TASK LIST
(a) Answer these questions from the passage on expert mediators, one answer per line:
(i) What name does the writer give to the mediation style they use?
(ii) How many hours of mediation training had the people who were co-mediating with the writer within 2 hours?
(iii) What does the writer call their second favorite thing to do?
(b) Pick up the passage on expert mediators after its last sentence and keep writing it in the same voice.

What kind of subject expert can solve that mediation, a Landscaper? Do we believe that a landscaper can be an expert mediator, or even an adequate one? Yes, of course we do, but not the majority of them. Just like attorneys are automatically handicapped in being a neutral, because they have been taught and practiced to be an advocate, just as a garbage hauler may have innate talents as an expert mediator, one surely would not see him as a subject expert in mediating a Union contract, still he may be an expert mediator. The lawyers can handle the language, the mediation is another thing.
What Is An Expert Mediator?
Without going through the many characteristics that make a good mediator according to those experts in the field and giving a whole bunch of citations, I will just quickly note what I think an expert mediator is:
1) Good Communications Skills
2) High Level of Empathy
3) Good Active Listener
5) Creative Problem Solver
6) Able to relate to people on several different levels
7) Minimal serious prejudices, but at least a recognition of what they are
I think that about covers it. Can this be taught? Yes, it can be taught, but not completely. I have mentored people with 100 hours of training, and after 15 hours, I just said, “Forget it, go back to what you were doing before.” And I have mentored people with only 18 hours of Mediation training per se and within 2 hours, they are co-mediating with me. I believe it has something to do with either innate talent, or a life experience that involved a lot of compromising and altruism. But I wonder if a person can develop that amount of empathy and understanding and communication skill and creative problem solving without having been born with some inherited proclivities in that direction. And additionally, I believe the more life experience, and the more personal pain a mediator has endured are the most important two items for a mediator in developing empathy and creative solutions.
When it comes down to it, we really have to admit, that this is such a hard business to make money in, that we really have to love what we are doing to continue down this road. For me, every mediation is a transformative experience. Not that I advocate any particular mediation style, I use what I would I would call a “Facilitative Shell” with a gigantic toolkit that consists of every other thing I have ever heard, read or learned about mediation, be it Transformative, Facilitative, Evaluative of Narrative or whatever style. I use what is appropriate for the parties and the conflict at hand. But, every mediation is a transformative experience, because an unusual thing happens to me when I cross the threshold of a mediation room. All of a sudden, I have no personal problems. None. I have been in serious physical or emotional pain, and once I crossed the threshold of that mediation room, it disappeared. I have been financially distressed to a very serious extent, but when I walk into that room, I don’t have any problems. The only concerns I have are the concerns of the parties in front of me. And if I resolve the conflict, it almost doesn’t matter to me if it is a pro-bono or paid mediation, as long as I can pay my mortgage, eat and do the usual necessary things of life, the act of mediation and lasting resolution is the ultimate experience for me. I would mediate rather than dry fly fish for trout, my second favorite thing to do.

DATASET SECTION
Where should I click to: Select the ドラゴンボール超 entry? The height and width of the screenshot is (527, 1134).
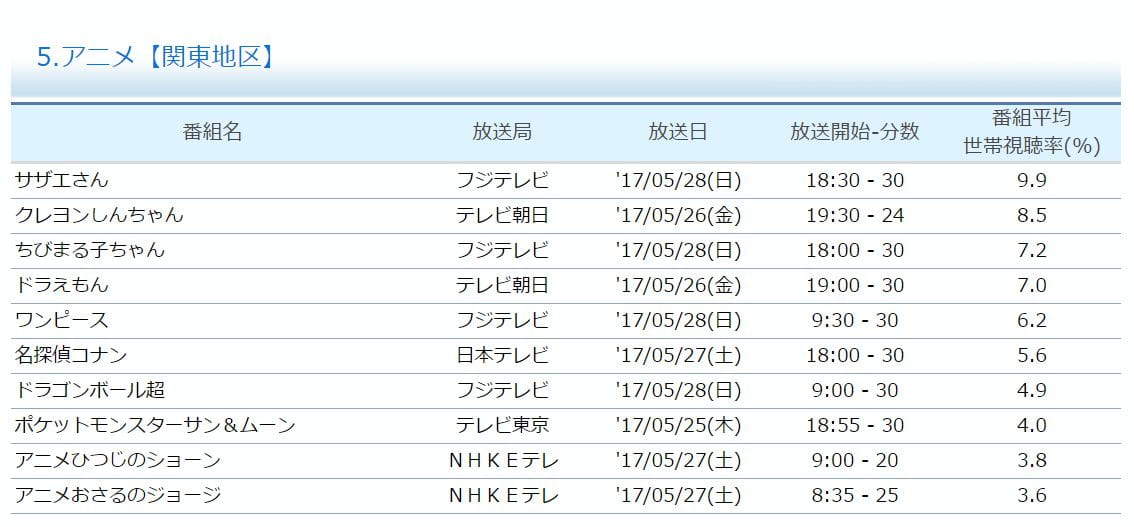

ANSWER LIST
(a)
(i) A "Facilitative Shell"
(ii) 18 hours
(iii) Dry fly fishing for trout

(b)
Subject Mediators Are “A Dime A Dozen”
If you want a subject expert, well, just look in the phone book for someone in the business of the subject of the conflict. It is so easy to find a subject expert, that what would we need expert mediators at all for? What a good question, what do we need mediators for?
It has been my continual experience that the underlying reason for a conflict is virtually never, if at all represented by what it says on the “charge sheet” provided to the mediator. In fact, I have had dozens of contract mediations, labor mediations, community mediations, property mediations, where in the end, or really in the middle, it turns out we really have a love triangle as the underlying conflict. Now, what would a subject expert do for such mediation? Should he say, “Well, I am an expert on asphalt paving, you really need an expert mediator, not an asphalt expert”? I don’t think so, not if we want to have a credible industry.
The fact that the underlying problem has little or nothing to do with the charge is almost axiomatic to expert mediators. Half the time in mediations, I hardly glance at the charge sheet, especially in Community Dispute Mediation, I just ask the Plaintiff to tell me why we are here. After that, I let the Defendant tell me what they feel about the Plaintiff’s statement, and we are off to the races. Usually, after this initial statement I suggest a caucus with one side or the other, usually the Plaintiff, but not always. But I always promise my parties one thing, “If I caucus with one side, I will always caucus with the other side immediately after to provide equal access to the mediator.” Can we rely on a subject expert to reassure the parties this way, without significant mediation experience? I think not.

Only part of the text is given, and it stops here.